PART TWO: DOUBLEDAY FIELD
By JIM KEVLIN • Special to www.AllOTSEGO.com
COOPERSTOWN – Future brides, if you dreamed of taking your vows overlooking Doubleday Field and dancing in air-conditioned comfort until the sun comes up, set those dreams aside.
A picnic might be more like it, Mayor Ellen Tillapaugh Kuch suggested this evening at a public hearing on $5.8 million in improvements to Doubleday scheduled to begin this spring.
Plans for a two-story building on the third-base line have been scaled back from a venue for weddings and celebrations to a more modest pavilion that echoes the architecture of the historic 1939 grandstand, the mayor told 30 attendees at the second of two public hearings in the Village Hall Ballroom.
The original plan, with its elegant glassed in reception area, was set aside in the back and forth between the village and the state Office of Parks, Recreation & Historic Preservation, the mayor said. “We’re really excited about it,” she added.
Granted, from the time the first grant for the project was announced on May 21, 2018, the mayor had predicted the final design would be much different, and it is.
State Sen. Jim Seward, R-Milford, provided a $1 million grant for the project, former Assemblyman Bill Magee, D-Nelson, provided another $1 million, and $3 million came from the Empire State Development Corp.
The demolition of the concrete third-base bleachers, which have been closed off with yellow tape for years, will begin this spring, according to an outline the mayor detailed this evening. Construction of the new building and restoration of the grandstand — painting, repairs and additional railings — will occur over the summer and fall.

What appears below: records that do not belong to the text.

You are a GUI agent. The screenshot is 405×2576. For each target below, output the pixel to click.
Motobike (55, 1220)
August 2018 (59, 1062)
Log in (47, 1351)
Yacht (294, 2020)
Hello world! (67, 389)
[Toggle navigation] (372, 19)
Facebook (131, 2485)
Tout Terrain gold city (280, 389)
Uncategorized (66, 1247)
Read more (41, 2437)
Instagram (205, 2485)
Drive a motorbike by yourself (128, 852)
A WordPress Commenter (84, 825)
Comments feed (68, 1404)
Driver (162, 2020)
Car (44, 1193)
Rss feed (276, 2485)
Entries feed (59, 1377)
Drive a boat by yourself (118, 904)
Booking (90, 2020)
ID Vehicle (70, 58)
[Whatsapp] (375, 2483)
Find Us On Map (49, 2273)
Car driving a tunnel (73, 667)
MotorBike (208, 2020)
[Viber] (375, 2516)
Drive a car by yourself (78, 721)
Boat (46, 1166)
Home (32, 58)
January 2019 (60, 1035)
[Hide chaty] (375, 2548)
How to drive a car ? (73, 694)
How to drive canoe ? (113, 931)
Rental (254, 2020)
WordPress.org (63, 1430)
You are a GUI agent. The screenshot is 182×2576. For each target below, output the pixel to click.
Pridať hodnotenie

Not yet bid are the installation of new bleachers, improvements to the field’s drainage — among other things, preventing water from accumulating in the dugouts — and construction of a pedestrian walkway from Main Street to the stadium.
That plan would include wide sidewalks on each side of the entranceway from Main Street, to fans wouldn’t have to walk in the street as they do now. The walkway will continue through the parking lot, leading to sculptor Victor Salvatore’s “Sandlot Kid,” which will be moved from next to Key Bank to in front of the grandstand entrance.

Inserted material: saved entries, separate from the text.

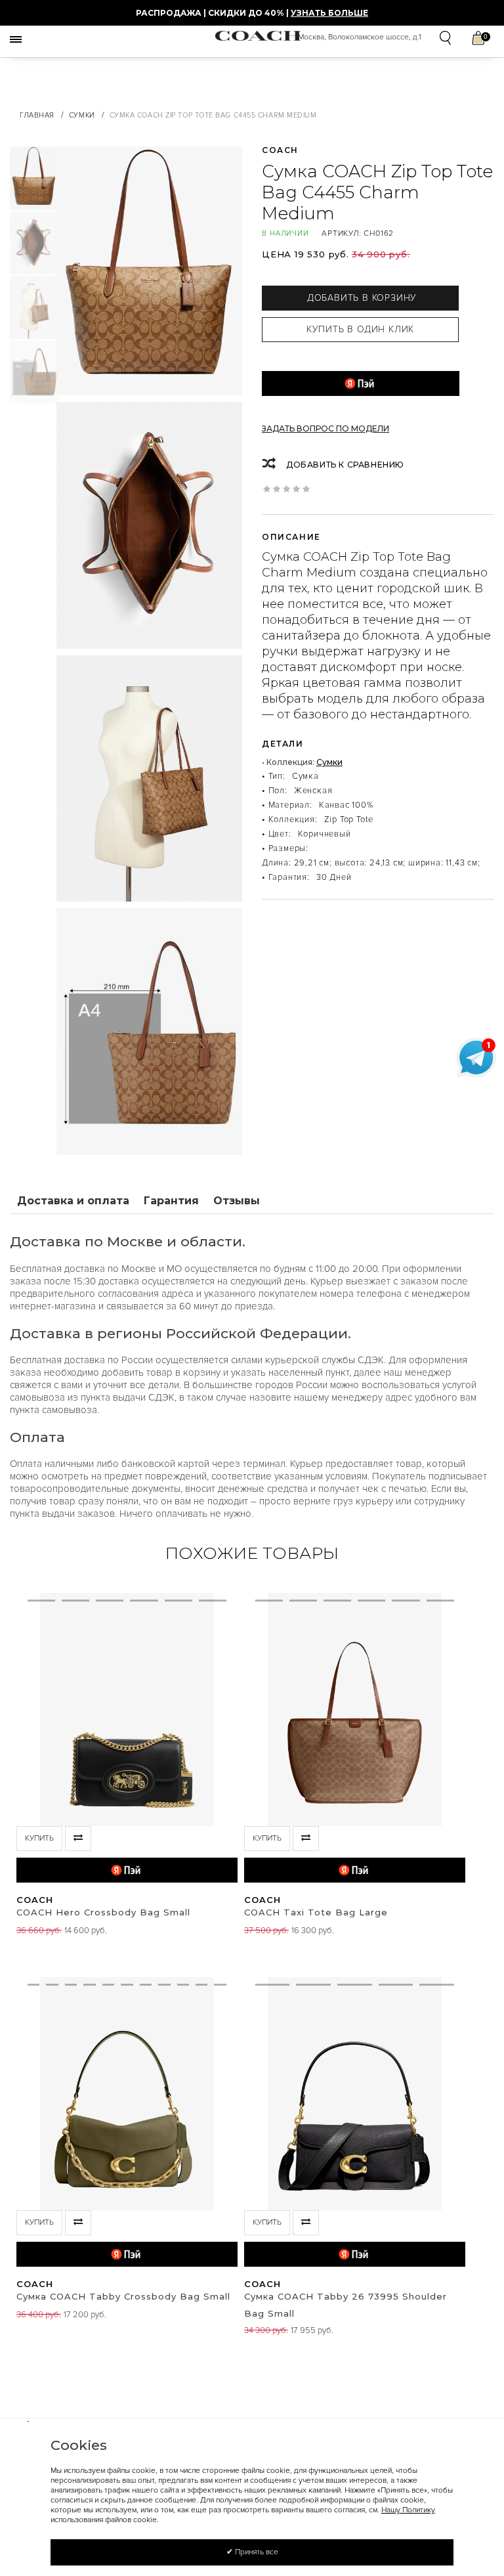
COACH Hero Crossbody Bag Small (103, 1912)
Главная (37, 115)
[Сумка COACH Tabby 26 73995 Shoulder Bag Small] (272, 2093)
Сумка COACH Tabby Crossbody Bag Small (123, 2296)
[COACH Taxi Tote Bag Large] (269, 1709)
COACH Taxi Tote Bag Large (316, 1912)
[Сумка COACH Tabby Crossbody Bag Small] (33, 2093)
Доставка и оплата (73, 1200)
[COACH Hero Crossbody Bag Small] (41, 1709)
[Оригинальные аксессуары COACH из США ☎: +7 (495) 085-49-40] (258, 35)
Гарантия (171, 1200)
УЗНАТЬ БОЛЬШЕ (329, 13)
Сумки (82, 115)
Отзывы (236, 1200)
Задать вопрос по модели (325, 428)
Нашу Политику (408, 2510)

Asked about access from Chestnut Street, the mayor said there is a concept to improve Fowler Way, as the alley is called, but that must await completion of a fund drive to raise an additional $800,000.
Former mayor Jeff Katz, now president of the Friends of Doubleday, displayed pins — 2 inches in diameter — that will be presented to donors of substantial amounts to the fund drive. Among other things, the idea of donating to Doubleday’s restoration will be marketed to Dreams Park families this summer, this said.
Over the winter, the village crew removed the wooden benches that were attached to the concrete risers on the third-base line, and the Friends are planning to sell them as mementos to the public.
DPW Mitch Hotaling has also created a picnic table that uses the former Doubleday planking, and they might be constructed and marketed as part of the fundraising as well.